The embodiments disclosed herein can be utilized with semiconductor processing devices configured for any suitable gas or vapor deposition process, including processes that alternate reactant exposures (e.g., pulses) to the substrate. For example, the illustrated embodiments show various systems for depositing material on a substrate using atomic layer deposition (ALD) techniques. Among vapor deposition techniques, ALD has many advantages, including high conformality at low temperatures and fine control of composition during the process. ALD type processes are based on controlled, self-limiting surface reactions of precursor chemicals. Gas phase reactions are avoided by feeding the precursors alternately and sequentially into the reaction chamber. Vapor phase reactants are separated from each other in the reaction chamber, for example, by removing excess reactants and/or reactant by-products from the reaction chamber between reactant pulses. Removal can be accomplished by a variety of techniques, including purging and/or lowering pressure between pulses. Pulses can be sequential in a continuous flow, or the reactor can be isolated and can backfilled for each pulse. Of course, the equipment disclosed herein can be useful for other vapor deposition processes, particularly those in which alternation of reactants is desired, such that processes employed by the equipment may include some degree of thermal decomposition and/or overlap of precursor spatially or temporally.

Briefly, a substrate is loaded into a reaction chamber and is heated to a suitable deposition temperature, generally at lowered pressure. Deposition temperatures are typically maintained below the precursor thermal decomposition temperature but at a high enough level to avoid condensation of reactants and to provide the activation energy for the desired surface reactions. Of course, the appropriate temperature window for any given ALD reaction will depend upon the surface termination and reactant species involved, and processes that allow for either condensation or thermal decomposition can be conducted with equipment described herein.

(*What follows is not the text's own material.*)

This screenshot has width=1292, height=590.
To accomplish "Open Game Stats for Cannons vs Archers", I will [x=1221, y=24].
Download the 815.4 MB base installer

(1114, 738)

A first reactant is conducted into the chamber in the form of vapor phase pulse and contacted with the surface of a substrate. Conditions are preferably selected such that no more than about one monolayer of the precursor is adsorbed on the substrate surface in a self-limiting manner. Excess first reactant and reaction byproducts, if any, are purged from the reaction chamber, often with a pulse of inert gas such as nitrogen or argon.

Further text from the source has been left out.